** GOAL **
Reproduce word for word the items from the line containing "Where should I click to: Enable the Dyntopo" through the line containing "Go to the HELP", both included.
======== RECORDS SUPPLIED
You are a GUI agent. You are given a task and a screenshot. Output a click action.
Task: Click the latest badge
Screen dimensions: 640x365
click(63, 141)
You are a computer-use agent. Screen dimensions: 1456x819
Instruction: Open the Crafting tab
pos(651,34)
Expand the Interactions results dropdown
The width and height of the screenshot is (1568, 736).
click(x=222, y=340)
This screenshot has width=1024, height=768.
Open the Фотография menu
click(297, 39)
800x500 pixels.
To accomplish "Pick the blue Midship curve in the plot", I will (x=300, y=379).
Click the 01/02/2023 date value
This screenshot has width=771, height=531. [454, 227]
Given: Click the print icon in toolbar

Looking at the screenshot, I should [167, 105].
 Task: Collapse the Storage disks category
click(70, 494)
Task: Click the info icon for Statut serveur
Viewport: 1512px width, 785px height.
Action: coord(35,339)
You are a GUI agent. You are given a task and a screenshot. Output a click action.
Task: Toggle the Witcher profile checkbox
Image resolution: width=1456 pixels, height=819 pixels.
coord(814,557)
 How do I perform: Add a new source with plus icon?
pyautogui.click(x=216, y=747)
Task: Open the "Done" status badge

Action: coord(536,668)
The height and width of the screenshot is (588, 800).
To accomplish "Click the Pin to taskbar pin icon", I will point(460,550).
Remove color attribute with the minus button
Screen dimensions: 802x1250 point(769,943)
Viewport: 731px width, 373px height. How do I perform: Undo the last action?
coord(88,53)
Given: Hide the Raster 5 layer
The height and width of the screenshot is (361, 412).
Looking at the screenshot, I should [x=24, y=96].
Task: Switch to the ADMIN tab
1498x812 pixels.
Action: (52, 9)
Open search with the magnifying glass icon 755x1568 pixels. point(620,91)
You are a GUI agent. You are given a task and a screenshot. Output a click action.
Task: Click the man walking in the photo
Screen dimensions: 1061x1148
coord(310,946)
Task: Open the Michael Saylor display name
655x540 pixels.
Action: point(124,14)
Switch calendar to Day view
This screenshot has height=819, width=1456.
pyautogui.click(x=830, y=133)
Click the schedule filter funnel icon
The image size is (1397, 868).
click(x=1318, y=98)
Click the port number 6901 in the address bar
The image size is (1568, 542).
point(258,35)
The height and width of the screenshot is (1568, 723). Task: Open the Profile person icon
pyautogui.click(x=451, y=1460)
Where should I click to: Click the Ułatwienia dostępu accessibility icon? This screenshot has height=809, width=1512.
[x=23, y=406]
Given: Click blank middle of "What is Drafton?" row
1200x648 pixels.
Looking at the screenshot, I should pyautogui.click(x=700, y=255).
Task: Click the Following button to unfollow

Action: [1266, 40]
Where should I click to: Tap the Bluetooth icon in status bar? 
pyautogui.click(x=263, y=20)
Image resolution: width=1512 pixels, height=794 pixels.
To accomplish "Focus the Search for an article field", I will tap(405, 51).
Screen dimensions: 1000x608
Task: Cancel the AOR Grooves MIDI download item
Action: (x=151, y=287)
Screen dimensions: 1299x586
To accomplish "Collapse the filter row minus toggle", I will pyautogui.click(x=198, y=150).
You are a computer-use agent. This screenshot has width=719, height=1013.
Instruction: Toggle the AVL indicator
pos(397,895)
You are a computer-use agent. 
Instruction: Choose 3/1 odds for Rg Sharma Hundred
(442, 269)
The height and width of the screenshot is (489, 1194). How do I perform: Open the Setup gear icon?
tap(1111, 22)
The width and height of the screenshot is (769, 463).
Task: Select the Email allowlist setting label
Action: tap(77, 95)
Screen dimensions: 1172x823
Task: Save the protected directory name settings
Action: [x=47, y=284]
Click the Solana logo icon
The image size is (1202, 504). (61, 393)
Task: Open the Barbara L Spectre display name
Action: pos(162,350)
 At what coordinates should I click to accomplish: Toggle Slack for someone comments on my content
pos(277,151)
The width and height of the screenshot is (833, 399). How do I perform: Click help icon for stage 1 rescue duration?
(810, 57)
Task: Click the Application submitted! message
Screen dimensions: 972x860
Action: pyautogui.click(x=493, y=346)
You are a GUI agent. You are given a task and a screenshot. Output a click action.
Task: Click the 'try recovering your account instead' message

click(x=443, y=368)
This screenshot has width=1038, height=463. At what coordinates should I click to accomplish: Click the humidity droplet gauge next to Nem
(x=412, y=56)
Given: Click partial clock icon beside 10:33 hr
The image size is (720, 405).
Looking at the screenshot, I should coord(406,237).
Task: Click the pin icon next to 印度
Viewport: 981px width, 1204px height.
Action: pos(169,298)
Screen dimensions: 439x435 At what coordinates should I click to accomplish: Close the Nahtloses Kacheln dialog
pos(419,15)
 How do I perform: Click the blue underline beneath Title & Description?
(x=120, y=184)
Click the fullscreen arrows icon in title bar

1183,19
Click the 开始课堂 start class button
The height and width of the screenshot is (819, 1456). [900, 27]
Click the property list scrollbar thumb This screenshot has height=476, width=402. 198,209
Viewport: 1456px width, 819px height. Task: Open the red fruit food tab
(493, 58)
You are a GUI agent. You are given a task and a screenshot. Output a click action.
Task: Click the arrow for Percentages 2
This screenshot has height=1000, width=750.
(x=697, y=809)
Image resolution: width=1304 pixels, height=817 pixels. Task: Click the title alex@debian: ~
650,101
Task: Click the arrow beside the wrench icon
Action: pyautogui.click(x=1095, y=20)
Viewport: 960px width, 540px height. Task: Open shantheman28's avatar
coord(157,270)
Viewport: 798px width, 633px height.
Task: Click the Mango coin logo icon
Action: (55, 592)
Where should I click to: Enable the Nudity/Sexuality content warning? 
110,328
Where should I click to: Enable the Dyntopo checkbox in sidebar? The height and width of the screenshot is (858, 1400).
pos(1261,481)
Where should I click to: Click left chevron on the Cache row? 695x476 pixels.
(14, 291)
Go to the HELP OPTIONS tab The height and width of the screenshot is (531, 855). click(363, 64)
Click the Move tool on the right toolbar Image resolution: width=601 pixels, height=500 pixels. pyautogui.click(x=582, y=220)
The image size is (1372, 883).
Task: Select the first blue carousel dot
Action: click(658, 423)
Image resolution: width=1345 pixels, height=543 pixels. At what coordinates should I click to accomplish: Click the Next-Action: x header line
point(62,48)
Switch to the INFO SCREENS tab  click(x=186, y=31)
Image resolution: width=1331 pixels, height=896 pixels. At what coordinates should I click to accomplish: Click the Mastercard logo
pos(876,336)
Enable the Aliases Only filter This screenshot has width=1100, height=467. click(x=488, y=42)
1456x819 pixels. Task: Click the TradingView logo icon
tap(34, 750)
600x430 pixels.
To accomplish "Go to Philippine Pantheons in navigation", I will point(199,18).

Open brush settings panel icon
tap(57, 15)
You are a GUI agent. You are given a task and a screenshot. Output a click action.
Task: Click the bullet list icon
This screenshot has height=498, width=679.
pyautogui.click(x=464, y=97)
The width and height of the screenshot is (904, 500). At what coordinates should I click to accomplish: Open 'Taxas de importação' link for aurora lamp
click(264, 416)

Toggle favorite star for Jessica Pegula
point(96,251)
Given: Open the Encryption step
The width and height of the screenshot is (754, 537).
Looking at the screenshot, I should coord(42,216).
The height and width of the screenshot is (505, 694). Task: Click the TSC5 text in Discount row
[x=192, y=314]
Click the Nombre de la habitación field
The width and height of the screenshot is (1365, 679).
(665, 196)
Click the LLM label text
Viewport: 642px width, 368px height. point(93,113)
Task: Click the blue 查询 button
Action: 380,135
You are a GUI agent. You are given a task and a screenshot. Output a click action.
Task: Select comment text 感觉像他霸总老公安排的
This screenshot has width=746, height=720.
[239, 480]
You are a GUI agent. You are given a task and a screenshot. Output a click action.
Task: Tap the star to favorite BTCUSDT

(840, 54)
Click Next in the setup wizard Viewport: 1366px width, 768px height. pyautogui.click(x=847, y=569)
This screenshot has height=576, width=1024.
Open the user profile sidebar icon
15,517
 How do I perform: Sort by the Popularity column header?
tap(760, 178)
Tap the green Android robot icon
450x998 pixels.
================
** CORRECT ANSWER **
Where should I click to: Enable the Dyntopo checkbox in sidebar? The height and width of the screenshot is (858, 1400).
pos(1261,481)
Where should I click to: Click left chevron on the Cache row? 695x476 pixels.
(14, 291)
Go to the HELP OPTIONS tab The height and width of the screenshot is (531, 855). click(363, 64)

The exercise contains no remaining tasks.